Adapting the 19th Century

Bringing a novel which was written at the tail end of the nineteenth century into the twenty-first century was inevitably going to require our team to navigate some complicated topics. Dr Madeline Potter, gothic advisor on the project, author of the forthcoming The Roma: A Travelling History (Bodley Head/Harper Collins) and researcher of 19thC Irish Gothic, explained how the offensive portrayal of the Romani people had to be carefully re-evaluated for adaptation:

‘The Roma have become stereotypical tropes of Gothic literature. In Stoker’s novel, they work for the Count and they’re described as ‘without religion’ and ‘almost outside all law’. Because we needed to maximise playability, historical context could not always be fleshed out and explained in detail; and we needed to have two teams: the ‘Crew of Light’, and the ‘baddies’, associated with the Count. This meant that our adaptation posed particular problems, and we were keen not to demonise the Roma by having them on the villain team. After much discussion on the history and condition of the Roma in the region, we opted for removing racial-ethnic associations from Dracula’s helpers, and so the villains who help him were re-imagined as tribesmen who had sworn allegiance to the Count’

EHU Nineteen researcher Laura Glancy helped the team navigate the complicated representations of mental health through the character of Renfield and the asylum setting:

‘Though Dr John Seward’s private asylum implements the reformist ideals and the therapeutic patient care outlined in the 1890 Lunacy Act, the novel addresses various ill-defined medical concepts that are now recognised as pseudoscience. By acknowledging the effects of the exploitative and often dehumanizing practices of the past, and the impact that such treatments would have had on the wellbeing of those at risk, we were able to portray the characters sensitively.’

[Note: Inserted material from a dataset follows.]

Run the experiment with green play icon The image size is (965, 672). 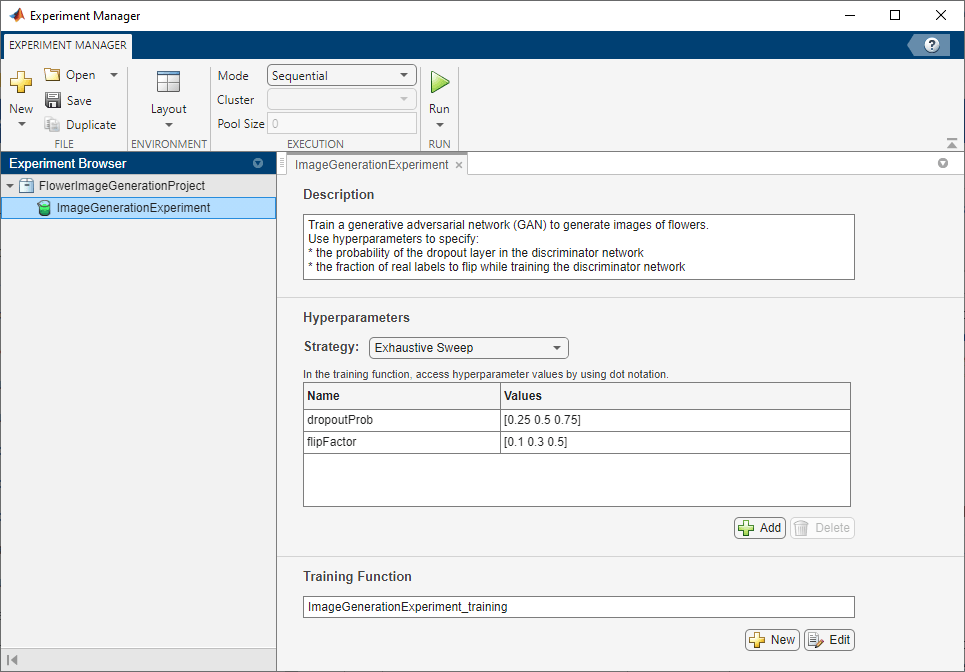tap(439, 82)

The game coincides with a larger project undertaken by EHU Nineteen Research Centre at Edge Hill University to celebrate the 125th anniversary of Bram Stoker’s legendary novel. In November 2022, Dr Laura Eastlake and Dr Madeline Potter hosted the Recovering the Vampire: From Degeneration to Regeneration conference, which explored how vampires (which have so often been read as figures of degeneration and cultural anxiety) might function as figures of recovery, regeneration, and community. The event featured keynotes by Dr Xavier Aldana Reyes (Manchester Metropolitan University) and Professor Catherine Spooner (Lancaster University) alongside a Q&A with Dacre Stoker himself and the launch of the 7TV Dracula game. Organizer Laura Eastlake said:

‘The game is a brilliant illustration of how Dracula as a story – and the vampire as a cultural figure – brings people together. Whether it’s the fantastic team who developed it, to the gaming communities who will play it, the legions of vampire fandoms around the world, or broader things like international Dracula tourism, vampire stories have a part to play in community-building and regeneration.’

And when it comes to community-building, the game could not have gone into production at a more important time. In 2021-2, with the world beginning to emerge from the isolation of COVID restrictions, the gaming industry saw a huge resurgence as families and friendship groups relied on games as a way back into community and connectivity. Now, with the game and its miniatures available from Crooked Dice Game Design Studio, we hope you will join us too.


[1] See especially Barbara Belford, Bram Stoker and the Man Who Was Dracula (Cambridge, MA: Da Capo Press, 2003) and Catherine Wynne, Bram Stoker, Dracula and the Victorian Gothic Stage (London: Palgrave, 2013) on Stoker’s theatrical career.